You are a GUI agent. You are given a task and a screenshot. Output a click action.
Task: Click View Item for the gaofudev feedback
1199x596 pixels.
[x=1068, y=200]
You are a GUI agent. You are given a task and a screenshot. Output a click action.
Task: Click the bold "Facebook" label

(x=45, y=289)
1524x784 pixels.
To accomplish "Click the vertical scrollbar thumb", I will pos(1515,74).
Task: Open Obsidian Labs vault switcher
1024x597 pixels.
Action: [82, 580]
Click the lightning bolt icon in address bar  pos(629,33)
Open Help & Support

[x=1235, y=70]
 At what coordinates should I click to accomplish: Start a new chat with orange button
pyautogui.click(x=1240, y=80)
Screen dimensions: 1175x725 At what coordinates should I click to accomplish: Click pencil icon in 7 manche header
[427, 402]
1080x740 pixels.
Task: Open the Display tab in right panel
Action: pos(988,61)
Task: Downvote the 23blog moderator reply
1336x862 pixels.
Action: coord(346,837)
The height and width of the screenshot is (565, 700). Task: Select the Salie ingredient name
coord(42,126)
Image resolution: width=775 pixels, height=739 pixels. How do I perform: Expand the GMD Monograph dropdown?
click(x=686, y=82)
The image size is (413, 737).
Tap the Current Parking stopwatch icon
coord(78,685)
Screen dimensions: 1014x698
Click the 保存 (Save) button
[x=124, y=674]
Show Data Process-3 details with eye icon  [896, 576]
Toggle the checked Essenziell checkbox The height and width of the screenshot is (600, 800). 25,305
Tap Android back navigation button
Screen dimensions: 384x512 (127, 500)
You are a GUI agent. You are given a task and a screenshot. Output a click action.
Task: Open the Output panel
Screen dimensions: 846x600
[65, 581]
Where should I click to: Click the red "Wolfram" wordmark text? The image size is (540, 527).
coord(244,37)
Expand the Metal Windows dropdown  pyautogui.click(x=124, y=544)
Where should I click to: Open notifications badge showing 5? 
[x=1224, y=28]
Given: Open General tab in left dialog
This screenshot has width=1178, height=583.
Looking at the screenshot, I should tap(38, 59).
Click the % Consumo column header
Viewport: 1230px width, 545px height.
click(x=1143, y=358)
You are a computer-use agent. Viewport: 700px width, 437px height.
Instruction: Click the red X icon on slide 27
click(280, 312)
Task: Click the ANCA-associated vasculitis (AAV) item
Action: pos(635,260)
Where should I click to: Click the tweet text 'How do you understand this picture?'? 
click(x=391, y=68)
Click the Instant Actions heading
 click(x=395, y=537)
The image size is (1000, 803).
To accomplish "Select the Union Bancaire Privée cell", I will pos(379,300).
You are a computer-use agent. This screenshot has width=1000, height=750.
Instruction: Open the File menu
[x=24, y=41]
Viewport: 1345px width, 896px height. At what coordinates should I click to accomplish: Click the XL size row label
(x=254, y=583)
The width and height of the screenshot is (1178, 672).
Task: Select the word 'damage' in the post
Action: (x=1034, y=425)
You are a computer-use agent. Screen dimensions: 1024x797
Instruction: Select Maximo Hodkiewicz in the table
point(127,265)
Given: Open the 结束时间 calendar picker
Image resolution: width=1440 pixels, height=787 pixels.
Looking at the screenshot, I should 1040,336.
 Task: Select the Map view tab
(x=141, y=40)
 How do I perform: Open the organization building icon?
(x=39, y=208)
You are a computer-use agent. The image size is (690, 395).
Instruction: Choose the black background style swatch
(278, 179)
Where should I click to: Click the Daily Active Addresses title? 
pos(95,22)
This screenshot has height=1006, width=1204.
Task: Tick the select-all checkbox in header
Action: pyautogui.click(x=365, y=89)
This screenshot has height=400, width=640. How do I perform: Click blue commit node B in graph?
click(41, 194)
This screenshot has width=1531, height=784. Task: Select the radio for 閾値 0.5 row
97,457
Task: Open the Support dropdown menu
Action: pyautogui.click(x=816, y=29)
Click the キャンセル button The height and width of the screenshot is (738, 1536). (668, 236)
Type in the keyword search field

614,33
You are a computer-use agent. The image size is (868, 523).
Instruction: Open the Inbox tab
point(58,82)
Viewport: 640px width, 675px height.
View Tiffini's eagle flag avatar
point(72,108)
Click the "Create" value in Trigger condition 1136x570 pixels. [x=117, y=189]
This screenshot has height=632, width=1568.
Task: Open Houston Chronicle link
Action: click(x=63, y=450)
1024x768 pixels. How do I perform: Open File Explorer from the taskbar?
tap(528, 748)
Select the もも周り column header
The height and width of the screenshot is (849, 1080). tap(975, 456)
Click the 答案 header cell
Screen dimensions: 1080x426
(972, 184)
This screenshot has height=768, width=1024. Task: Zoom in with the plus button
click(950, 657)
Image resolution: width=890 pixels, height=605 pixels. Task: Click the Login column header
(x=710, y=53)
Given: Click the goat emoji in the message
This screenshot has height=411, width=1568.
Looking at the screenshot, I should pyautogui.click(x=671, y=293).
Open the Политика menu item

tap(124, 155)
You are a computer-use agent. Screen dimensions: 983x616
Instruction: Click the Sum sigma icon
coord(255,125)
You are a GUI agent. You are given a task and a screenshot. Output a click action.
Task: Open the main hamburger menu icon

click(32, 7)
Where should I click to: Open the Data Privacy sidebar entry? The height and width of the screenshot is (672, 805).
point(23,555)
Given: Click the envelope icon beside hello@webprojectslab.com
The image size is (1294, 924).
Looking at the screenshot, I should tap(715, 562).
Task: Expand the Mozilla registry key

● ● ● ● ●

GOAL OF THE EXERCISE
Review the preceding data and report every line that includes the string "will".

SOLUTION
To accomplish "Click the vertical scrollbar thumb", I will pos(1515,74).
To accomplish "Select the Union Bancaire Privée cell", I will pos(379,300).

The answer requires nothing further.